**WHAT THE TASK REQUIRES:**
The lines from the one containing "Where should I click to: Switch" through the final line of the data below must be written out exactly, both included, and nothing more.
───── DATA FOR REVIEW ─────
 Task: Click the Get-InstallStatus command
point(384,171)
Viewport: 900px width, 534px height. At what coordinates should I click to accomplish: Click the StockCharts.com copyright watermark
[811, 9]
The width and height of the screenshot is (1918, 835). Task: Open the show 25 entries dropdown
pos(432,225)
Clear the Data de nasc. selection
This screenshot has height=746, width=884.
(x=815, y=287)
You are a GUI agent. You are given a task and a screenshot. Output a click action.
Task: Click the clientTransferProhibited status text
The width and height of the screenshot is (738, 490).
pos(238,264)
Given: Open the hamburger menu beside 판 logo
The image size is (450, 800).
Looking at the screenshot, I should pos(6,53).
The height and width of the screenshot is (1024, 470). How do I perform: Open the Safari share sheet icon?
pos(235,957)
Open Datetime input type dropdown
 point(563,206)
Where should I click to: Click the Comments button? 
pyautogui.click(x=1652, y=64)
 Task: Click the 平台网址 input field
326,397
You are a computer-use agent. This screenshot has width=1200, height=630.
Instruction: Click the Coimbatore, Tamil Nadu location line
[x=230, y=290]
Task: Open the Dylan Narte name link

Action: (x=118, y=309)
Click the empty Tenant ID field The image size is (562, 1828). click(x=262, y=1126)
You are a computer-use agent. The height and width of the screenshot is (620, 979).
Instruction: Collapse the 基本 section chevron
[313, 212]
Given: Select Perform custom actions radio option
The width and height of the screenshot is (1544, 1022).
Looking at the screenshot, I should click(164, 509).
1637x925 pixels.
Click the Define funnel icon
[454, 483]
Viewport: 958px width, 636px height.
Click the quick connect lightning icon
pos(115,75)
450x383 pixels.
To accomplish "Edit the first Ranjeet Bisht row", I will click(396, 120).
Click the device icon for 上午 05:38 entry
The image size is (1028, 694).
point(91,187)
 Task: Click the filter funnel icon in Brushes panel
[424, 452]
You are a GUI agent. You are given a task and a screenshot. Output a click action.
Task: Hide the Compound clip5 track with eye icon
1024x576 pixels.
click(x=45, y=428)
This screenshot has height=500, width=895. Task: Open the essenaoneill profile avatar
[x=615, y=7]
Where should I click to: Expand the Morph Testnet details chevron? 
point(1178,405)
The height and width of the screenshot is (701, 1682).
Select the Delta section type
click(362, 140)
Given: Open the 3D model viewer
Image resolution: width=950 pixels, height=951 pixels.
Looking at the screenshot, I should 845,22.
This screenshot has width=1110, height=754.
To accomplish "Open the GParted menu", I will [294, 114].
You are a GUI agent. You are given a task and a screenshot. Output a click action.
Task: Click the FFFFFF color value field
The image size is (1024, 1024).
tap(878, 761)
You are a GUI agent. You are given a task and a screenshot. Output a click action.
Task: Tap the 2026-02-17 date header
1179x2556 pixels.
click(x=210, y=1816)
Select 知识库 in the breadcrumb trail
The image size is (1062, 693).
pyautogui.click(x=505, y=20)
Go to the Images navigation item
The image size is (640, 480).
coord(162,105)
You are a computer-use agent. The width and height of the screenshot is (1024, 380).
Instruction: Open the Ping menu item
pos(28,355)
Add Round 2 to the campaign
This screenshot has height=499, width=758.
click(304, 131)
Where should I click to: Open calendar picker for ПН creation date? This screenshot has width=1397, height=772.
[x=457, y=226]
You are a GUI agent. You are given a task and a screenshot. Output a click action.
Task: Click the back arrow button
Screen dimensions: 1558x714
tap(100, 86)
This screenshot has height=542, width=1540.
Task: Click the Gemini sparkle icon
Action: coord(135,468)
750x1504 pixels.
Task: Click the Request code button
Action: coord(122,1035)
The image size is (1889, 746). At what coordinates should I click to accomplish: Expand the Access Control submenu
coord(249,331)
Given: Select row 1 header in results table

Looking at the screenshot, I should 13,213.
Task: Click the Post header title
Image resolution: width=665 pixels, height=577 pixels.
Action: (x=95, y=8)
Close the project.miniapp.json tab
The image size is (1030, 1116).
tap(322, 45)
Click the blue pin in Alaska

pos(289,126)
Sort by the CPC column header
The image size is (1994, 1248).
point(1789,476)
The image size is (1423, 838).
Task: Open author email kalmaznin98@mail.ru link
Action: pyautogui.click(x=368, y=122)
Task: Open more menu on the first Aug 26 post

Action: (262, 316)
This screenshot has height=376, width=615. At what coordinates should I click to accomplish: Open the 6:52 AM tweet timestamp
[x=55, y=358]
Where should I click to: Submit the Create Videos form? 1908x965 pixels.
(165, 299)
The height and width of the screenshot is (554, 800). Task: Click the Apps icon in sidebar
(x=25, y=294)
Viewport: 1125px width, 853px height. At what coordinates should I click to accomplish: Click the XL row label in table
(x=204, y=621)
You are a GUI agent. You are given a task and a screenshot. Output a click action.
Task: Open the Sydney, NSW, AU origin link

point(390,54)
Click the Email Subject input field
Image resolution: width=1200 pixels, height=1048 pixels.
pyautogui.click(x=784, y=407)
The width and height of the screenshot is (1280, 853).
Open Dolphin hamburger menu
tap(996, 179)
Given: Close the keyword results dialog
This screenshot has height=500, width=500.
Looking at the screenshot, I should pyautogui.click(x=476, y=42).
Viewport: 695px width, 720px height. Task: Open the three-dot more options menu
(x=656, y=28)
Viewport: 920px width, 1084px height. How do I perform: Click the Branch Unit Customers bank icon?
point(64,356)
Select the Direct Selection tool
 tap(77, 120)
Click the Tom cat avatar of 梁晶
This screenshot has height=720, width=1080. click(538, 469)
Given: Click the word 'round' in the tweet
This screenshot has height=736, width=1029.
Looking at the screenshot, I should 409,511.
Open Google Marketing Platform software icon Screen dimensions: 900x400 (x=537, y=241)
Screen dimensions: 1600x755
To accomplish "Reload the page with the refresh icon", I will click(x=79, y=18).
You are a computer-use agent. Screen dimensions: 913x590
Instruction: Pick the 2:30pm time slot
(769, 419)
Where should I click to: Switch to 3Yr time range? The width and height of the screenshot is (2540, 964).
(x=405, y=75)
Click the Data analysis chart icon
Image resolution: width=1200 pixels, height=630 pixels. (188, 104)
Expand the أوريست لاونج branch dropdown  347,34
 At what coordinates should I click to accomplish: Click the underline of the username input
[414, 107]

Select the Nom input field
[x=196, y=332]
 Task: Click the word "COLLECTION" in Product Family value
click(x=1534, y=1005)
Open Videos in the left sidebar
─────
**RESPONSE BOX:**
Where should I click to: Switch to 3Yr time range? The width and height of the screenshot is (2540, 964).
(x=405, y=75)
Click the Data analysis chart icon
Image resolution: width=1200 pixels, height=630 pixels. (188, 104)
Expand the أوريست لاونج branch dropdown  347,34
 At what coordinates should I click to accomplish: Click the underline of the username input
[414, 107]

Select the Nom input field
[x=196, y=332]
 Task: Click the word "COLLECTION" in Product Family value
click(x=1534, y=1005)
Open Videos in the left sidebar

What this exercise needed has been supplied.